Beninteso, non voglio entrare nel merito dei procedimenti, ma appare evidente a chiunque che a queste condizioni fare un investimento in questo Paese purtroppo rasenti il masochismo, tanto che per il rischio politico il Times ha equiparato l’Italia a «alcune parti dell’Africa [e] a certi Paesi del Sudamerica». Purtroppo, difficile dargli torto.

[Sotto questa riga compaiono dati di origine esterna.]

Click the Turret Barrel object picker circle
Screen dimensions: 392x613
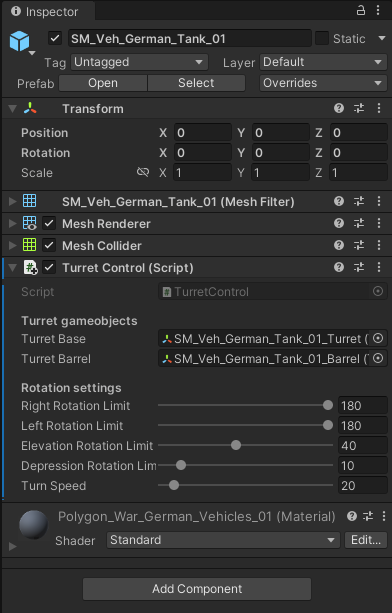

TAP: audizione informale in Senato

Realizzazione progetto di cui all'Accordo tra Albania, Gracia e Italia: audizione in Ufficio di Presidenza 10a CommissioneQuesta mattina il country manager Italia di TAP, Giampaolo Russo, è stato sentito dalla Commissione Industria, commercio, turismo del Senato per presentare il progetto e i possibli impatti.

Secondo quanto riportato da SQ, l’audizione di Russo si sarebbe incentrata soprattutto sulle caratteristiche tecniche del progetto e sulle ricadute sul territorio.

SQ ricorda anche che a giungno l’Aeeg ha pubblicato il parere definitivo delle autorità di regolazione italiana, albanese e greca Joint Opinion of the Energy Regulators on TAP AG’s Exemption Application (allegato a 249/13/R/gas), modificato in seguito alle osservazioni della Commissione europea.

Eni scommette sull’Algeria

Scaroni: «Eni consolida la presenza in Algeria» Paolo Scaroni ha annunciato nuovi investimenti in esplorazione in Algeria, dopo aver incontrato il Ministro dell’Energia algerino, Youcef Yousfi.

Eni ha anticipato un interesse alla collaborazione con la compagnia di stato Sonatrach (socio obbligato al 50%) per nuove attività di esplorazione nel Paese, sia offshore sia nell’area dell’Atlante, situata 100 chilometri a sud di Algeri.

A pesare non sono solo i rischi geologici (Scaroni ha definito l’attività “high risk high reward”), ma soprattutto politici. L’Algeria si prepara infatti da mesi alla transizione post-Bouteflika.

L’anziano presidente è rientrato martedì scorso dopo diversi mesi in Francia, dove era stato ricoverato per le conseguenze di un ictus. Le sue reali condizioni mediche sono avvolte dal mistero e ad Algeri è già aperta la competizione in vista delle elezioni presidenziali di aprile 2014.

L’Algeria è riuscita a evitare le conseguenze più destabilizzanti delle rivolte nei Paesi arabi e delle guerre in Libia e Mali, grazie ai solidi apparati di sicurezza e ai proventi delle esportazioni energetiche.

Il continuo aumento di popolazione, la possibilità che la lotta per la transizione si trasformi in scontro aperto, la minaccia di una ripresa delle attività terroristiche islamiste (favorite dalla porosità dei confini sahariani) rappresentano altrettanti elementi di rischio che rendono gli investimenti nel Paese una vera e propria scommessa.

Anche in caso di instabilità, tuttavia, le conseguenze di un’eventuale instabilità potrebbero essere solo transitorie. Come dimostrato anche dal caso libico, la prima priorità di chiunque prenda il potere resta sempre quella di accedere ai flussi di cassa generati dalle esportazioni, a tutto vantaggio di chi già gode di una posizione consolidata nel Paese.

E Eni sembra anche in questo caso avere le carte in regola: presente in Algeria dal 1981, partecipa in 8 permessi in fase di sviluppo e in 24 già in produzione, che l’hanno resa nel 2012 il primo produtte del Paese (come Libia). Un rischio calcolato, insomma.